An urge for thoughtfulness in reviewing Aregbesola’s education policies
Tongues have started wagging following the submission of the report of the Prof Olu Aina-led committee set up by the State Government of Osun on education in the state. What is being discussed in hushed tones by members of the All Progressives Congress (APC) and celebrated by the opposition Peoples Democratic (PDP) is the tell-tale sign that Governor Gboyega Oyetola is set to unravel the education legacy of his former boss and predecessor in office, Ogbeni Rauf Aregbesola.
This is in light of the recommendation of the committee for the scrapping of the school uniforms and school reclassification introduced by Aregbesola. We urge caution, wisdom and tact so that the wrong impression is not passed to the public. A good intentioned deed sometimes rubs bad on the public.
For the avoidance of doubt, there are opposition members who have been expecting the implosion of the party and have never missed any opportunity to insinuate that the governor and his predecessor are at loggerheads and inexorably set on the path of full-blown conflict.

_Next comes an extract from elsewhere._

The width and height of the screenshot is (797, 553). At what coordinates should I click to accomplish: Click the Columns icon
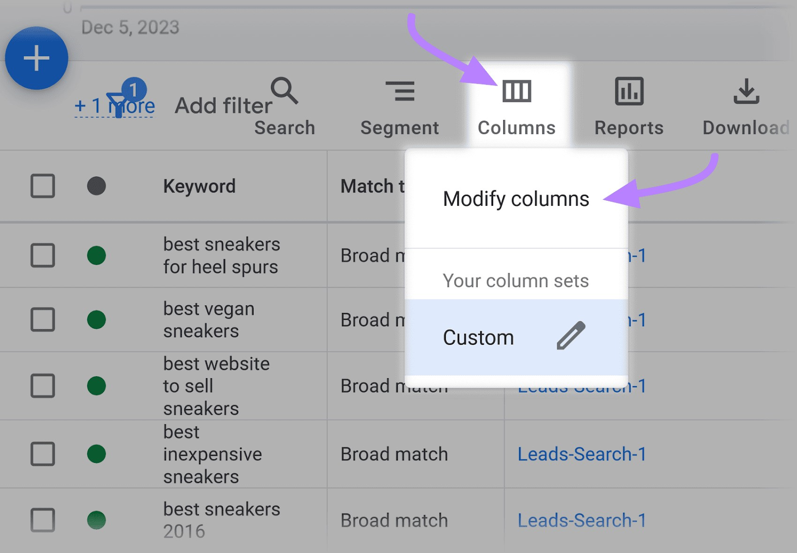point(517,92)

They have been largely disappointed but this may raise their hopes again.
It has been their prayer and indeed, every opposition intends to profit from a conflict in the ruling party. Even when none exists, it is part of the dark arts of politics to engineer one. Governor Oyetola and indeed the APC leadership in the state must be careful not to give them a piece of bone to chew on.
Ogbeni Aregbesola made it known quickly after his inauguration that education was going to be a major focus of his administration and indeed it was an area where he spent most and achieved most. From the convocation of an education summit chaired by Professor Wole Soyinka, to school uniforms, schools reclassification, home grown school-feeding programme, construction of state of the art elementary, middle and high schools, appointment of headmasters-general and tutors-general, introduction of tablet of knowledge, payment of WASSCE fees and others, he brought what will qualify as a revolution to Osun education. The immediate result was that Osun recorded a surge in external examination performance from 16 per cent achieved by the PDP government to 46 per cent before he left office. This is his legacy which many now perceive, rightly or wrongly, (we believe wrongly) as being set up to be rubbished.
Going down memory lane, no education policy is cast in stone. What we have now emerged from a process of distillation, innovation and review over time. In the colonial era, there used to be a standard school which was calibrated to last between seven to 10 years and terminating at standard six, depending on the age and cognitive capability of the pupil. It later changed to a straight six-year primary school system. Along the line, a three-year modern school system came, which was later abolished. Then in the 1980s, the military came up with the 6-3-3-4 system. Then Aregbesola came up with 4-5-3-4.
Continuous review of policy is an evolutionary process which brings change at the point in which those in the position to know have come to that conclusion. The argument has never been that an innovation was strange or that those concerned have nostalgia for the system they went through. Of course, an innovation, by definition, must be strange because it does not exist before. But so is every innovation that has brought a quantum leap for humanity.
Opinions vary on school uniform then, and not less now. However, the government’s argument then (and well supported) and still valid today was that:one, governments schools have always had same uniform until the military era; two, it is the practice in some parts of the country and even our neighbouring countries and, three, it is the prevailing practice in the United Kingdom from where our educational system came from.
This school uniform issue is a very sensitive one. A multi billion-naira garment factory has been established on its account and the government must be careful not to jeopardise its business on account of policy instability at thetime investors are being wooed to the state.
We are by no means suggesting that a policy cannot be reviewed, since, as we said earlier, no policy is cast in stone. However, the ground for such change must be convincing and compelling, nothing flimsy or whimsical.
Ogbeni Aregbesola left an enviable legacy in education. This will remain indelible in the hearts and minds of the parents and pupils of public schools that benefitted from the revolution he brought. These are beyond the physical structures and other tangibles.
Governor Oyetola is an honourable man, noted for deep introspection, wisdom and sound judgement. We urge him to think this through and act statesmanlike. We are confident that he will consider the possible consequences of policy instability on his administration and the party that brought him to power. We trust he will do the needful.